Elles acceptent que les coups pleuvent quand le dîner est brûlé, quand elles osent discuter les opinions de leur conjoint, ou qu’elles refusent les relations sexuelles. Cette culture du silence est principalement liée au statut infériorisé de la femme et l’acceptation sociale de ces violences. Les résultats de l’enquête du réseau d’écoute «Anaruz», au Maroc, sont choquants mais reflètent malheureusement la triste réalité.
Concernant la violence conjugale, sur les 3.648 plaintes enregistrées auprès des centres d’écoute membres d’Anaruz, réseau national des centres d’écoute des femmes victimes de violences (39 centres d’écoute et d’assistance juridique), 88,3% des cas sont relatifs à des violences perpétrées par des hommes avec lesquels les femmes plaignantes entretiennent des relations intimes (les maris dans 75,3% des cas). «Ces données confirment le constat mondial selon lequel les femmes sont plus menacées par leurs partenaires intimes que par des inconnus», indique Rabéa Naciri, présidente de l’Association démocratique des femmes du Maroc, en présentant son intervention sur les «Violences à l’égard des filles et des femmes». Naciri citait des données fournies par le rapport Anaruz, daté de décembre 2006.
Trois facteurs expliquent les violences conjugales
Les violences conjugales (physiques, sexuelles, économiques et psychologiques) s’expliquent par trois principaux facteurs, à savoir le statut infériorisé des femmes et les relations de genre, le silence des victimes et l’acceptation sociale de ces violences; ainsi que l’impunité dont bénéficient les époux/partenaires agresseurs.
Une majorité des femmes mariées estiment qu’il est justifié que le mari batte sa femme dans certains cas.

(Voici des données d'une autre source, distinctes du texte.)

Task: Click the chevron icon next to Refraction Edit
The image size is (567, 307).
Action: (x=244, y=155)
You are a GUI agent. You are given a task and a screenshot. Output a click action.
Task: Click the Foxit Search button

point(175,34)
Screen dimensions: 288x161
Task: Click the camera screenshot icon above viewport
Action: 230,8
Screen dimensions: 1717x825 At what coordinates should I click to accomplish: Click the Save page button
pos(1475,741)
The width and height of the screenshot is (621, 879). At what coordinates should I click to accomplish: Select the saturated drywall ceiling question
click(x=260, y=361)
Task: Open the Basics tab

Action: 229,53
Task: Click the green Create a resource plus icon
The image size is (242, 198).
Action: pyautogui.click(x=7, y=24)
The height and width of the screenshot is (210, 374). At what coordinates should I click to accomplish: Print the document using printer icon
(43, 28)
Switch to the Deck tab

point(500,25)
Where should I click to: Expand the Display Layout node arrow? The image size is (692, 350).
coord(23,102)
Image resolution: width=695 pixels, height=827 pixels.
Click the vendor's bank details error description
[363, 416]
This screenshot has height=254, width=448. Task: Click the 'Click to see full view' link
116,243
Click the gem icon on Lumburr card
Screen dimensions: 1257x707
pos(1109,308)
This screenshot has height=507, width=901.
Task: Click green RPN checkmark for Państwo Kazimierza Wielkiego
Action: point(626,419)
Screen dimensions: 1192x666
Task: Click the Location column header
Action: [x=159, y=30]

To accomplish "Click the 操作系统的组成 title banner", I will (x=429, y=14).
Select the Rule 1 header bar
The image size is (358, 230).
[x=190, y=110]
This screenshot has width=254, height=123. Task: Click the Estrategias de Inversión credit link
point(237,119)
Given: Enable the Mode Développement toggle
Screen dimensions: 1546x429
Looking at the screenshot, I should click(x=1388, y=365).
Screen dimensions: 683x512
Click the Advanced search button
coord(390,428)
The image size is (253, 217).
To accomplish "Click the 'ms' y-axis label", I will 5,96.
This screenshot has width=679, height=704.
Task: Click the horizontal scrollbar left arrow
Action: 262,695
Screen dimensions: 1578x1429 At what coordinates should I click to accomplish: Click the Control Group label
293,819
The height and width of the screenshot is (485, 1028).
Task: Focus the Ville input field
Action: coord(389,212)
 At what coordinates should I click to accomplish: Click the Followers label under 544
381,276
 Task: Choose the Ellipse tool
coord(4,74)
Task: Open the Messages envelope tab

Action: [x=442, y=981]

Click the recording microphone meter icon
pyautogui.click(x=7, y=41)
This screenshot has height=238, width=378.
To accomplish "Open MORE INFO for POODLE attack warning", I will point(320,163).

Pour elles, les raisons sont multiples: 55,9% discutent les opinions du mari, 55% sortent sans l’informer, 53,4% négligent les enfants, 48,5% refusent les relations sexuelles et 25,7% brûlent le repas (Voir tableau).
Seules les femmes instruites (niveau du secondaire et plus) et celles qui ont un travail rémunéré sont majoritaires à ne trouver aucune justification à la violence conjugale. Selon les données du rapport d’Anaruz «Les violences basées sur le genre au Maroc 2006», 75,5% des plaintes des femmes victimes de violence auprès des centres d’écoute relevant des ONG concernent des conseils/assistance juridique alors que 7% seulement d’entre elles ont déposé des requêtes auprès des institutions officielles concernées (tribunaux, police, gendarmerie, etc.). Parmi cette catégorie, 22,7% pour procédure longue, 39,7 pour difficultés d’exécution des jugements rendus et 37,6% pour jugements inéquitables. Ces données sont significatives du faible recours des femmes à la justice et de leur faible satisfaction par rapport aux jugements rendus.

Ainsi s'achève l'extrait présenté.